Por ese mismo tiempo comienzan los distingos en clase y algunos son víctimas del abuso escolar. Quizá esta sea uno de los problemas más difíciles de enfrentar por parte de los adolescentes. Por un lado quedarían como unos cobardes si es que solicitaran la intervención de algún maestro para que ponga punto final a las agresiones. Contárselo a los padres ni hablar, eso sería lo más humillante de la vida. Por otra parte si el problema no se resuelve el primer día de su aparición se puede complicar y cada día que pasa se convierte en un infierno.

Imagen tomada de Flickr por circo de invierno

Todos conocemos de cerca estas historias ya sea porque a nosotros mismos nos ha tocado vivirla en algún momento o porque hemos sido testigos de estos acosos en los patios de la escuela. Es difícil prestar ayuda en este último caso ya que la saña se podría volver contra nosotros y preferimos ser cómplices antes que intervenir en defensa de la víctima. Otros simplemente se hacen los desentendidos y hacen de cuenta que nada está sucediendo frente a sus narices.

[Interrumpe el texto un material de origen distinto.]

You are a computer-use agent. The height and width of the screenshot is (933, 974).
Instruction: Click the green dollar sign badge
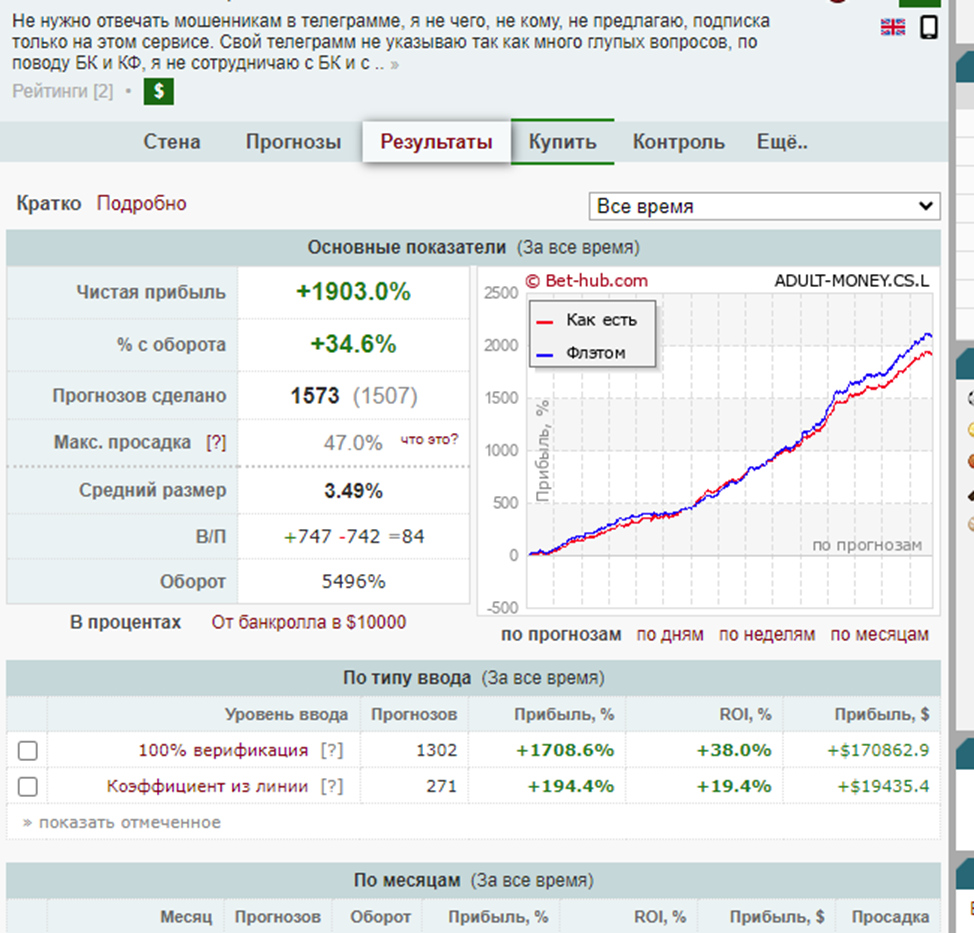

Todo este fenómeno del bullying viene en aumento día a día. Las agresiones son cada vez más violentas. Ya no es necesario que la víctima tenga algún defecto físico notorio o que sufra algún tipo de retardo. Ni siquiera es necesario que sea de una raza o color distinto de los agresores o que provenga de alguna etnia o nacionalidad distinta a los mismos. Cualquiera puede ser víctima de este acoso sin proponérselo. Los sociólogos y psicólogos no se ponen de acuerdo en cuál es el gatillo que dispara esta insana, simplemente se han puesto de acuerdo en las características de los que comenten estos actos en las escuelas. Se dice que son chicos de entre 13 y 16 años de hogares que han visto la violencia como el pan de cada día.

Imagen tomada de Flickr por Cavanis

Las agresiones por lo general ocurren en los recreos o cuando las clases del día han finalizado. La técnica es la del pillaje por lo general. Dos o mas chicos agraden a uno más débil y lo reducen, lo humillan y lo golpean sin piedad por más que la víctima no oponga resistencia. Los psicólogos dicen que ahora el bullying está más refinado y los jóvenes ya no se contentan con desbocar sus sentimientos agresivos sino que quieren registrarlos en video, incluso algunos superan toda expectativa y envían estos videos a los amigos y familiares de la víctima, parecen disfrutar con este insano armazón.

El problema radica en que las víctimas no denuncian la agresión en el momento que ésta se produce, ni siquiera a las segunda o tercera vez sino que esperan a que la situación se torne insostenible, con la ingenua esperanza de que el problema desaparecerá espontáneamente. Esto avala la conducta de los agresores que encuentran más espacio para su voraz apetito por la violencia ya que saben que nada interferirá con sus festines. Los jóvenes que somos víctimas de estas agresiones debemos armarnos de valor y enfrentar la situación denunciándola apenas esta suceda. La idea que tenemos de la humillación no es la que se materializará, ténganlo por seguro.

Imagen tomada de Flickr por Cavanis

Por otra parte, decirles a los adolescentes que son especialmente tímidos, que esta puede ser una excelente oportunidad para despertar una personalidad firme que sea capaz de enfrentar las más duras adversidades. Decirles a ellos que no deben de temer ya que la ley está de su lado y están reclamando un derecho que les asiste como personas. Si aún así no son capaces de dar este gran salto por sí mismos, es recomendable que asistan a compartir sus problemas con un profesional. Una visita al psicólogo de la escuela puede ser una excelente idea en estas circunstancias. El profesional les brindará su apoyo y el mejor consejo en estos casos. Juntos analizarán el problema desde distintas ópticas y buscarán soluciones en conjunto.

Llegado el momento de poner en práctica las medidas tomadas nos sentiremos apoyados en todo momento por una persona adulta. Lo más probable es que los agresores se vean descubiertos y sean ejemplarmente sancionados con lo que el problema desaparecerá por voluntad o por fuerza. Es importante que los jóvenes sepamos valorarnos a nosotros mismos, como personas y como individuos integrantes de la sociedad. Debemos plantarnos firmemente a exigir nuestros derechos y cumplir nuestros deberes, siempre atentos a quienes se quieran aprovechar de nosotros.